You are viewing a plain text version of this content. The canonical link for it is here.
Posted to commits@kudu.apache.org by aw...@apache.org on 2019/10/08 22:57:01 UTC

[kudu] 03/03: KUDU-2069 p8: support listing tserver state through CLI

This is an automated email from the ASF dual-hosted git repository.

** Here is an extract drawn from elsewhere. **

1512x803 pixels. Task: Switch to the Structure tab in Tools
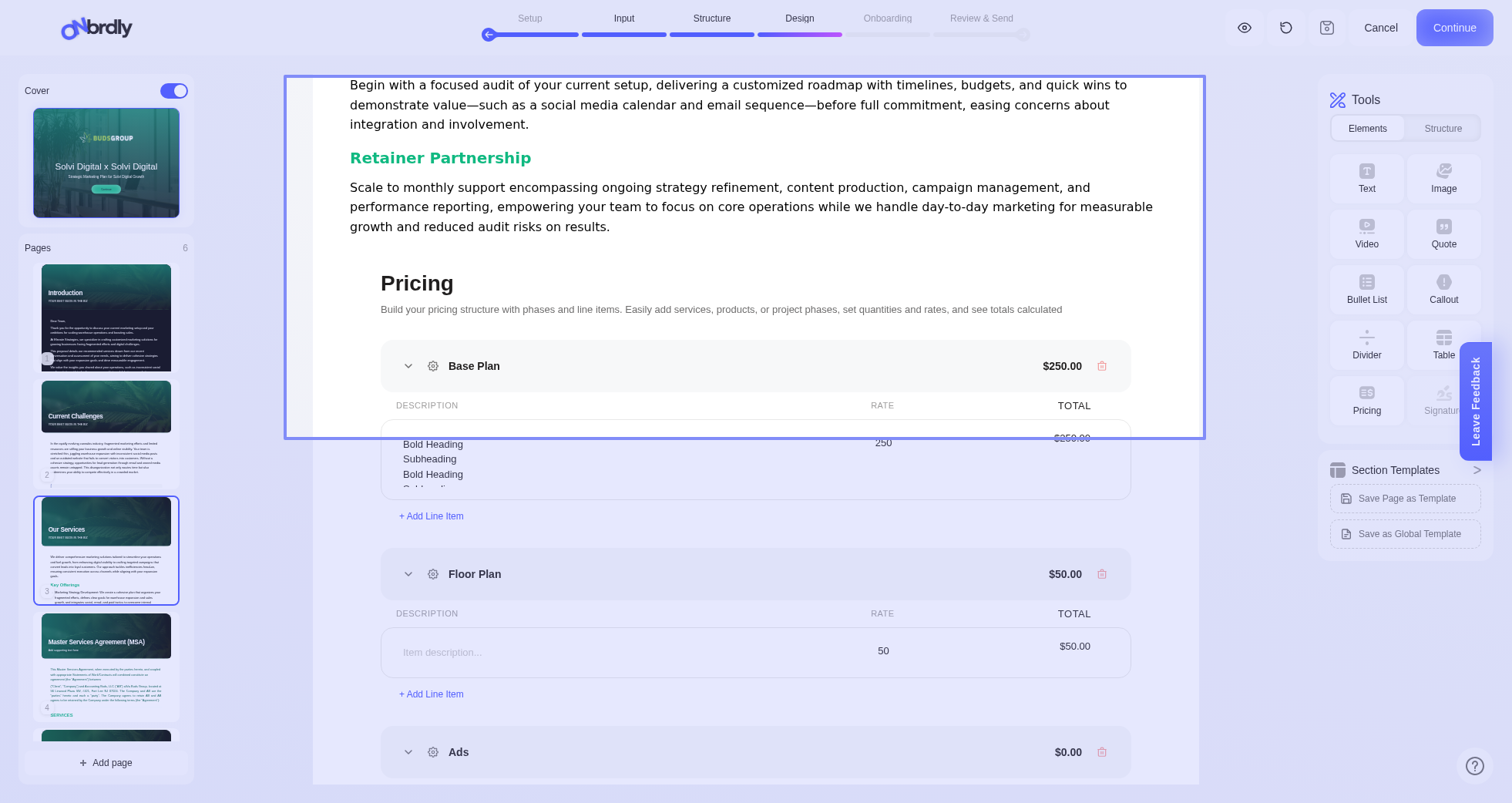1443,129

awong pushed a commit to branch master
in repository https://gitbox.apache.org/repos/asf/kudu.git

commit 1f4d473c74e7d57eeae3b384a46f4eb088e16223
Author: Andrew Wong <aw...@apache.org>
AuthorDate: Tue Oct 8 13:28:11 2019 -0700

    KUDU-2069 p8: support listing tserver state through CLI
    
    This patch adds support to the tserver list tool to show the tserver
    states.
    
    $ kudu tserver list <master> --columns=uuid,state
    
    I opted to have the state be an optional return field because there are
    cases where a tablet that is unregistered will have a state associated
    with it (e.g. if the master is restarted), in which case it may be
    surprising to see info about them, unless explicitly requested.
    
    Change-Id: I5917927f3bc4bb6bebd1cfb63555ec20d94d9091
    Reviewed-on: http://gerrit.cloudera.org:8080/14369
    Reviewed-by: Adar Dembo <ad...@cloudera.com>
    Tested-by: Kudu Jenkins
---
 src/kudu/master/master.proto          |  6 +++++
 src/kudu/master/master_service.cc     | 28 +++++++++++++++++++-
 src/kudu/master/ts_manager.cc         |  5 ++++
 src/kudu/master/ts_manager.h          |  7 ++++-
 src/kudu/tools/kudu-tool-test.cc      | 49 +++++++++++++++++++++++++++++++++++
 src/kudu/tools/tool_action_tserver.cc | 21 ++++++++++-----
 6 files changed, 108 insertions(+), 8 deletions(-)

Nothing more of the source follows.